• [TASK BRIEF]
For the records below, tally every line that has the word "mode" and reply with the number alone.

• [Stored data entries]

[Start of section]

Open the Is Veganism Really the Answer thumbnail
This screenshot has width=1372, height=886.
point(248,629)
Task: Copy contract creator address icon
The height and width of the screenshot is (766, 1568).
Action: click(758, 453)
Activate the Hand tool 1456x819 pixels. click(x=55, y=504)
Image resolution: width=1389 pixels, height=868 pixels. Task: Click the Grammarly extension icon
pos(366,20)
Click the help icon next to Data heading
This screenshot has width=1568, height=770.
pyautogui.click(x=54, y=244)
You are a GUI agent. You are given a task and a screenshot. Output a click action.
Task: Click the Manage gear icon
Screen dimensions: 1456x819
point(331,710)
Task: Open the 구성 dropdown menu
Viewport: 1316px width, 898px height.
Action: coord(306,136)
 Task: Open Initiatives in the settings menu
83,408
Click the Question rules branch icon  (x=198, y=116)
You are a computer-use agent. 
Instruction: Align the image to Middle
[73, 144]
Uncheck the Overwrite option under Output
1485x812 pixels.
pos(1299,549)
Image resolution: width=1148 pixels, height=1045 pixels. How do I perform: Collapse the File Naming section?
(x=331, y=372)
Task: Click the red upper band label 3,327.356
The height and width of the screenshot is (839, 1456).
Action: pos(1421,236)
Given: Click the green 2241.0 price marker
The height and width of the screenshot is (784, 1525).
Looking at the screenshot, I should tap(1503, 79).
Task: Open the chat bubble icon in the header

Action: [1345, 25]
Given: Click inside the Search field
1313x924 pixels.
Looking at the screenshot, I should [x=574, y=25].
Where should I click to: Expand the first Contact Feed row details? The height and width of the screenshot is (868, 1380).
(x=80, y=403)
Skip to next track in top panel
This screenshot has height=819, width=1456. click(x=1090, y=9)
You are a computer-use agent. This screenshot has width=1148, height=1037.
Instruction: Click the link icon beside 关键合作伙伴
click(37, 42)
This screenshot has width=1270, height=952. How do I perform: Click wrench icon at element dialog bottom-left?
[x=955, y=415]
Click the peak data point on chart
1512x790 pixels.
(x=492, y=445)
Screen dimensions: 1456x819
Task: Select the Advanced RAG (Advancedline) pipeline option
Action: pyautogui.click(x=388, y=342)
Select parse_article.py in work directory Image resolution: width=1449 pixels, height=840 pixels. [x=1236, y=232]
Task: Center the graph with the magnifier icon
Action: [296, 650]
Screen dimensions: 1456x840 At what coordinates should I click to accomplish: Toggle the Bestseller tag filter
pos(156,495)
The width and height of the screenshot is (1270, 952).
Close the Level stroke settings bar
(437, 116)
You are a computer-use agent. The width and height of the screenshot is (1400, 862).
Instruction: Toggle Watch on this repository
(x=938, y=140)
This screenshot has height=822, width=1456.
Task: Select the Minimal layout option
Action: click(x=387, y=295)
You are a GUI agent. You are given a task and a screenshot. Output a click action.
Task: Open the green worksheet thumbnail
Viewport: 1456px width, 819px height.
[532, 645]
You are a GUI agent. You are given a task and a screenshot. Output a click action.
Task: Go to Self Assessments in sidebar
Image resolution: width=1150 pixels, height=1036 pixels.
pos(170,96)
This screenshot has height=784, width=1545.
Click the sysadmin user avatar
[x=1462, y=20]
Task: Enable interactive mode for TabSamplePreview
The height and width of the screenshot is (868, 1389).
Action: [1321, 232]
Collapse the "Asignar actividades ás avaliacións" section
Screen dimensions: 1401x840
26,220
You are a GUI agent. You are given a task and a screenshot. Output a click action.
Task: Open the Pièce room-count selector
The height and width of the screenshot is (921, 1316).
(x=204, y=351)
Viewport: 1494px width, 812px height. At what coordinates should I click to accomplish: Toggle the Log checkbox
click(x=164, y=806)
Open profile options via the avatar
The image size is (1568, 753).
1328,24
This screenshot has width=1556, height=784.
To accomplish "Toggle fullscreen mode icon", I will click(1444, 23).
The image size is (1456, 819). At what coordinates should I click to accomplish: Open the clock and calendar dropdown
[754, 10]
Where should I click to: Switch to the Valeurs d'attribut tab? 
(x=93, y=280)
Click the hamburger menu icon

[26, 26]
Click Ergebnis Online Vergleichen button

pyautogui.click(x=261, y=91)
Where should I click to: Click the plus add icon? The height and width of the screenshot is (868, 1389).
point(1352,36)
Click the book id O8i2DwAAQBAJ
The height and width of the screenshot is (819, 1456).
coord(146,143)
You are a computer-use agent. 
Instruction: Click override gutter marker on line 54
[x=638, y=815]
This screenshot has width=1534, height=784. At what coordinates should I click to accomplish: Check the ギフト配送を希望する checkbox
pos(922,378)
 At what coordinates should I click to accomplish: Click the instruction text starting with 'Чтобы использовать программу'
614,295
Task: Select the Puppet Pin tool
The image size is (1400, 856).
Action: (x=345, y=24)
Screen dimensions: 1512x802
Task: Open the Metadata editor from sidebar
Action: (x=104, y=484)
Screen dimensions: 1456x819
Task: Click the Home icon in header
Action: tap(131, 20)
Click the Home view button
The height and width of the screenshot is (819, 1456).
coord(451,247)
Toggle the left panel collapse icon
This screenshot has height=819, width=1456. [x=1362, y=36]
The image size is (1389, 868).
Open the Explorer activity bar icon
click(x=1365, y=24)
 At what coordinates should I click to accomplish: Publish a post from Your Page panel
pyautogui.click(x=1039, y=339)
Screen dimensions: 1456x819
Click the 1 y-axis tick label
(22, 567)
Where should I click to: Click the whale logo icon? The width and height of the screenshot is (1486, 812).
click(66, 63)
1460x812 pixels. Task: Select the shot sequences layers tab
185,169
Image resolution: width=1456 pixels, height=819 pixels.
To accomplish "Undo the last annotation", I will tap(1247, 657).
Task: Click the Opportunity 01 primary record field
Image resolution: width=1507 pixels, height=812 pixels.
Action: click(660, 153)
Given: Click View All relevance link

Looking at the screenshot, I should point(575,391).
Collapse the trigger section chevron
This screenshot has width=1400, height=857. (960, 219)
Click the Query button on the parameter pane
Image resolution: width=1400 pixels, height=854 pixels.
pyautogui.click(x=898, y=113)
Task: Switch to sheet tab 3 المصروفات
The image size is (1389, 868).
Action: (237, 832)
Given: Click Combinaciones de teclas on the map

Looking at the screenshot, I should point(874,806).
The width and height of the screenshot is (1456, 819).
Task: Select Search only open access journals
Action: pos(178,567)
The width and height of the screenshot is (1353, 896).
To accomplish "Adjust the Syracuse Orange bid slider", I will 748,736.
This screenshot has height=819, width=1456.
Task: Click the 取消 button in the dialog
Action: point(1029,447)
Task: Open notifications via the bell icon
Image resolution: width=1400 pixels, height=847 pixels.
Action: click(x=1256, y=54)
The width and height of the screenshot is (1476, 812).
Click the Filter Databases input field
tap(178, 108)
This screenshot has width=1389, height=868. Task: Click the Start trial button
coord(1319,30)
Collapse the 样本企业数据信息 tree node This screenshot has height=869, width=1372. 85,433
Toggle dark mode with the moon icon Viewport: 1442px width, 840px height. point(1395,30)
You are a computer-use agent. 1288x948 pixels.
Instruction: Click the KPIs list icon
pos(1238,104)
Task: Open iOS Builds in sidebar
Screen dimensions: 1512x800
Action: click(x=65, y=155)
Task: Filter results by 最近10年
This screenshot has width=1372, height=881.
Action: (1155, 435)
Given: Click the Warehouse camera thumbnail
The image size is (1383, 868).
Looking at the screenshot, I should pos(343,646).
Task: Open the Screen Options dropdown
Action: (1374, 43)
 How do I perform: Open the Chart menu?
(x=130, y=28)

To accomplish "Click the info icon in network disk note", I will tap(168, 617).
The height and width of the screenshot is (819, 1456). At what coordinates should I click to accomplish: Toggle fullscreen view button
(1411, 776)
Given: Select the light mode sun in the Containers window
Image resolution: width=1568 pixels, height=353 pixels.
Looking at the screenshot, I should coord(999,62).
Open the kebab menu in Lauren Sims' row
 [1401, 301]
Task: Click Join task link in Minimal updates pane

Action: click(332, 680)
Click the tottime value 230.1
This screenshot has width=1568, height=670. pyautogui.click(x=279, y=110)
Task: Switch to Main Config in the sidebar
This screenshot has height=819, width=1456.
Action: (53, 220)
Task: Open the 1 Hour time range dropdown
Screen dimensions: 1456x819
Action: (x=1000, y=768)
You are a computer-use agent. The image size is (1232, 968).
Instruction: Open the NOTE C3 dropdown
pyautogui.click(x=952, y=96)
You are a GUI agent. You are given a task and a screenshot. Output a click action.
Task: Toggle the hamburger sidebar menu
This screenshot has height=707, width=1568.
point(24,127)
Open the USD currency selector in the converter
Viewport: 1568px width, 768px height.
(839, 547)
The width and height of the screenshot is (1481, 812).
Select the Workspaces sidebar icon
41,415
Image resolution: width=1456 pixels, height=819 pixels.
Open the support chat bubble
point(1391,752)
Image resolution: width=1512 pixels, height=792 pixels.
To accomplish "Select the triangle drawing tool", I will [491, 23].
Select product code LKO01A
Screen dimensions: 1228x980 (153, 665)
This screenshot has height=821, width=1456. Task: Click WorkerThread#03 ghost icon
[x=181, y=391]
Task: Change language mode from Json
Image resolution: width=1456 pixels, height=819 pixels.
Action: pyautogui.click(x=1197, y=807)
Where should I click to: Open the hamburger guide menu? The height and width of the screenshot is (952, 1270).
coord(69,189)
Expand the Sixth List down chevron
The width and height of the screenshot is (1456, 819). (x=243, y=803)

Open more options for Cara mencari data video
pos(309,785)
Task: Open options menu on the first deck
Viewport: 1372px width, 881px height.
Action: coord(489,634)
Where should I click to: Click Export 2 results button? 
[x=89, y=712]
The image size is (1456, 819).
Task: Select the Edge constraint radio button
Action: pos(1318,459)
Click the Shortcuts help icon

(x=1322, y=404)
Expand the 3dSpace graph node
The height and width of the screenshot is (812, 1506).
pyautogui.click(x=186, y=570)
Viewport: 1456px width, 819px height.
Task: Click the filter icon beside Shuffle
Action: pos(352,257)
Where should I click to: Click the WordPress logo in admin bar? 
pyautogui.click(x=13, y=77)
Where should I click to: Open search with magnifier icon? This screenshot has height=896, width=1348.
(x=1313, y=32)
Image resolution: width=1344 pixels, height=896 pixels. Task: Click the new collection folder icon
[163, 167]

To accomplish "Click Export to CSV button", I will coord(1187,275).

[End of section]

• [EXERCISE ANSWER]
5